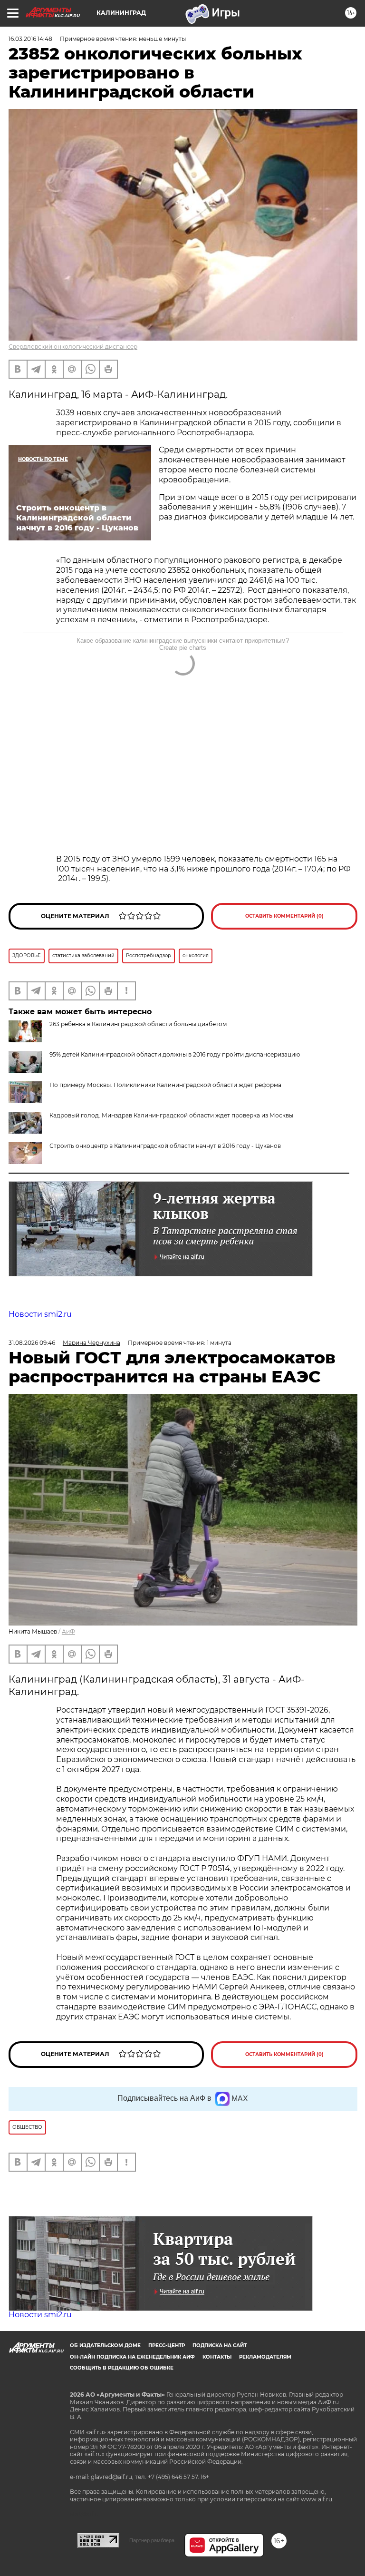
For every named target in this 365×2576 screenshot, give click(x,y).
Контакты (216, 2357)
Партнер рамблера (151, 2540)
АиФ (68, 1631)
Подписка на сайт (219, 2345)
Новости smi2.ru (40, 1314)
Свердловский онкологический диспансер (73, 346)
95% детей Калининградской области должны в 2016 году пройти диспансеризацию (174, 1054)
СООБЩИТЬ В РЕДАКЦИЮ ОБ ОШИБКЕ (121, 2368)
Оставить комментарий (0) (284, 916)
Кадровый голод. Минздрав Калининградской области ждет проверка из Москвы (171, 1115)
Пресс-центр (166, 2345)
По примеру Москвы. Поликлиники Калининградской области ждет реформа (165, 1084)
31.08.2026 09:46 (32, 1342)
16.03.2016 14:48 (30, 38)
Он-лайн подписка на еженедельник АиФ (132, 2357)
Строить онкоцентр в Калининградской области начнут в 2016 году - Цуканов (165, 1145)
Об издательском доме (105, 2345)
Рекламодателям (265, 2357)
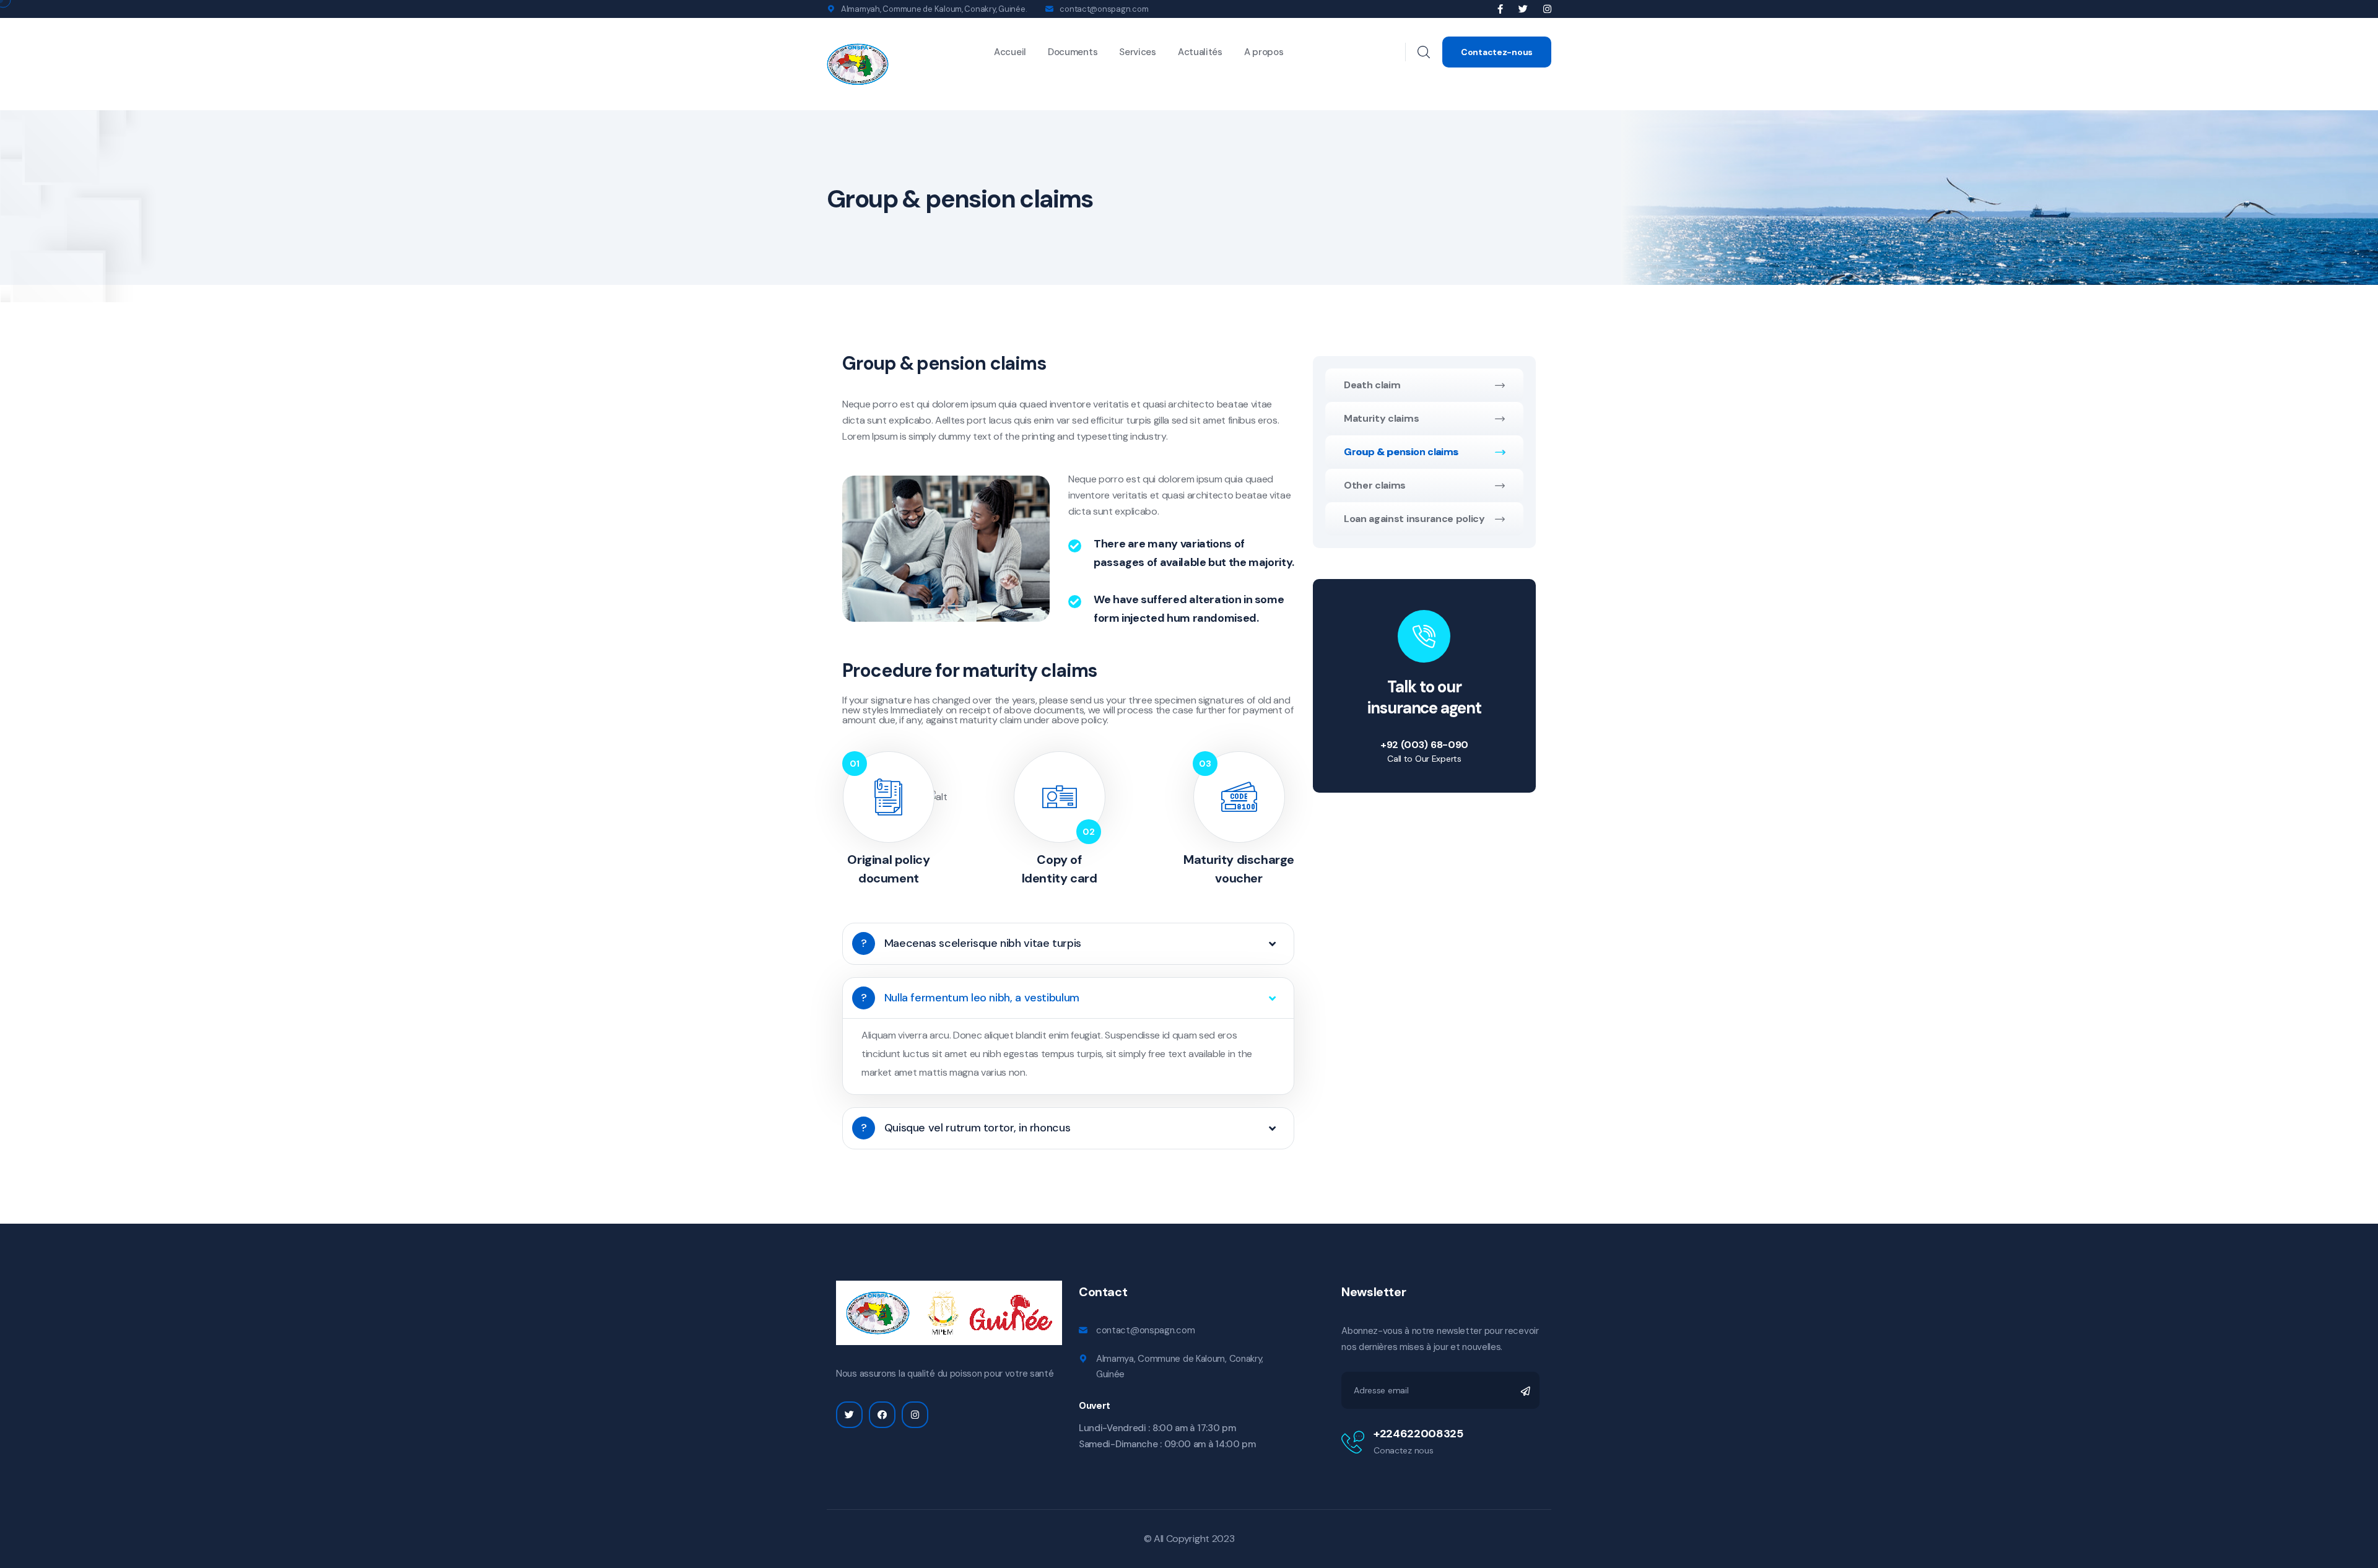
-------
__Problem__
This task calls for the lines from the line containing "Новости smi2.ru (40, 1314)" through the end of the listing, set down exactly and only, with pictures omitted.

__Answer to the exercise__
Новости smi2.ru (40, 1314)
Свердловский онкологический диспансер (73, 346)
95% детей Калининградской области должны в 2016 году пройти диспансеризацию (174, 1054)
СООБЩИТЬ В РЕДАКЦИЮ ОБ ОШИБКЕ (121, 2368)
Оставить комментарий (0) (284, 916)
Кадровый голод. Минздрав Калининградской области ждет проверка из Москвы (171, 1115)
Пресс-центр (166, 2345)
По примеру Москвы. Поликлиники Калининградской области ждет реформа (165, 1084)
31.08.2026 09:46 (32, 1342)
16.03.2016 14:48 (30, 38)
Он-лайн подписка на еженедельник АиФ (132, 2357)
Строить онкоцентр в Калининградской области начнут в 2016 году - Цуканов (165, 1145)
Об издательском доме (105, 2345)
Рекламодателям (265, 2357)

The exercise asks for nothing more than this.